Mary Nisbet met Thomas Bruce, 7th Earl of Elgin, who had only recently become Ambassador to the Ottoman Empire, in 1798. The pair were distantly related via the Montagus and were considered a good match by both families. They married on 11 March 1799. After spending the wedding night at Archerfield the couple travelled to Bruce's home in Broomhall, Fife.

Following a short stint in London the couple left England on 3 September 1799 so that Bruce could take up his ambassadorial position; sailing from Portsmouth on . By this point Nisbet was pregnant but decided to travel with her new husband. During the two-month voyage they visited Lisbon and Gibraltar (as guests of Charles O'Hara), Sicily, Palermo, Messina and Tenodoes before arriving in Constantinople.

It was a difficult time in Constantinople; English people were not well liked or trusted. The couple moved into the old French embassy (which had recently been vacated) which Mary Bruce then had decorated and where she hosted lavish parties. In November, with the permission of the Grand Vizier, she became the first woman to attend a political Ottoman ceremony. Despite being five months pregnant she was required to dress as a man.

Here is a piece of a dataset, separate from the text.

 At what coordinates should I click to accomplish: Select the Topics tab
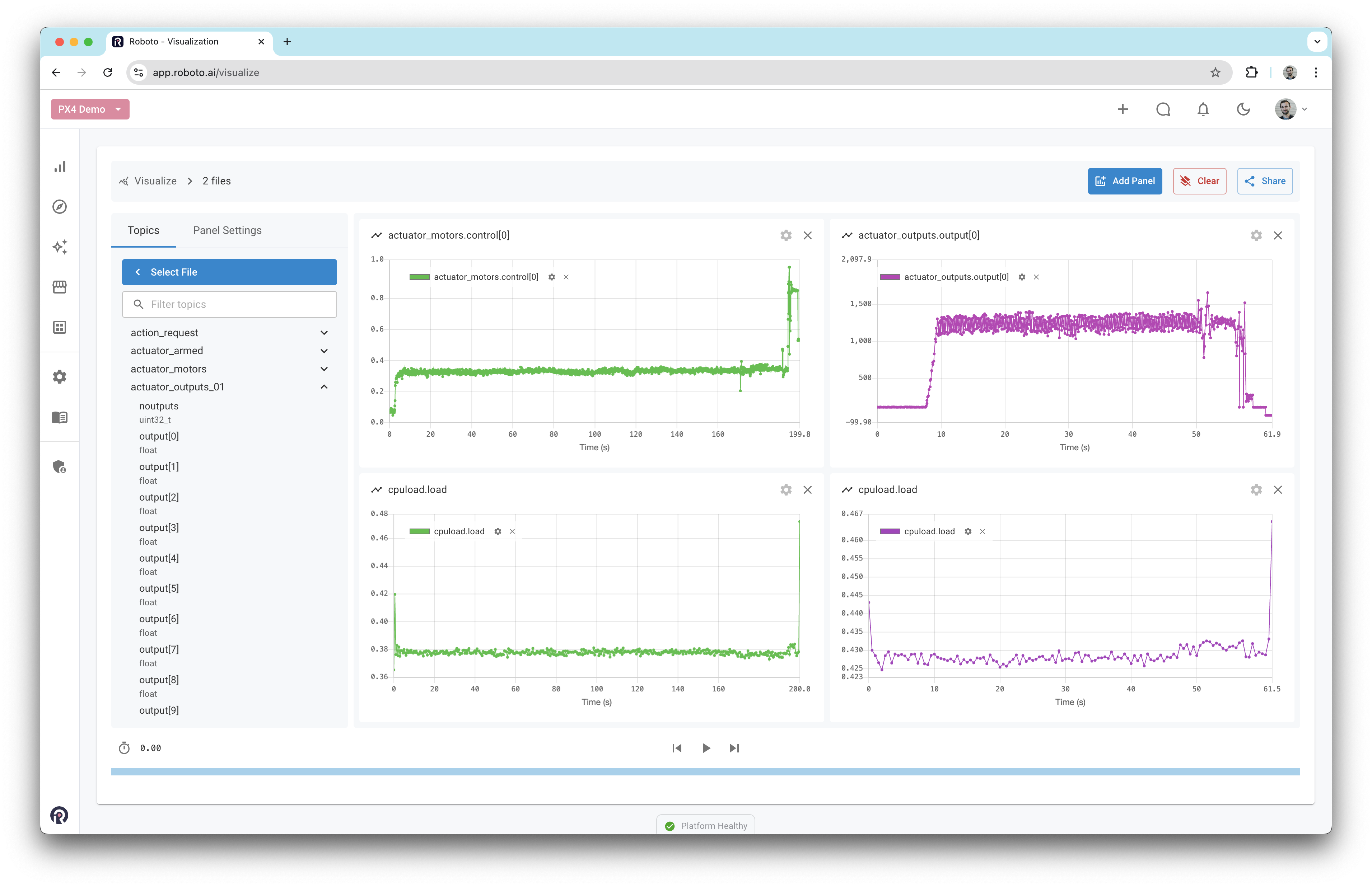(143, 230)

The Bruces had five children, two sons and three daughters:
- George Charles Constantine (1800-1840), died unmarried and before his father, known by the courtesy title of Lord Bruce.
- Mary, married on 28 January 1828, Robert Dundas
- Matilda-Harrie, married on 14 October 1839, John Maxwell, son and heir of Sir John Maxwell, 7th Baronet
- William, died young of illness on 8 April 1805. It is debated whether or not William was the child of Lord Elgin.
- Lucy, married on 14 March 1828, John Grant of Perthshire

==Second marriage==
Bruce divorced Nisbet in either 1807 or 1808, and she went on to marry Robert Ferguson of Raith (1769–1840) with whom she was accused of committing adultery.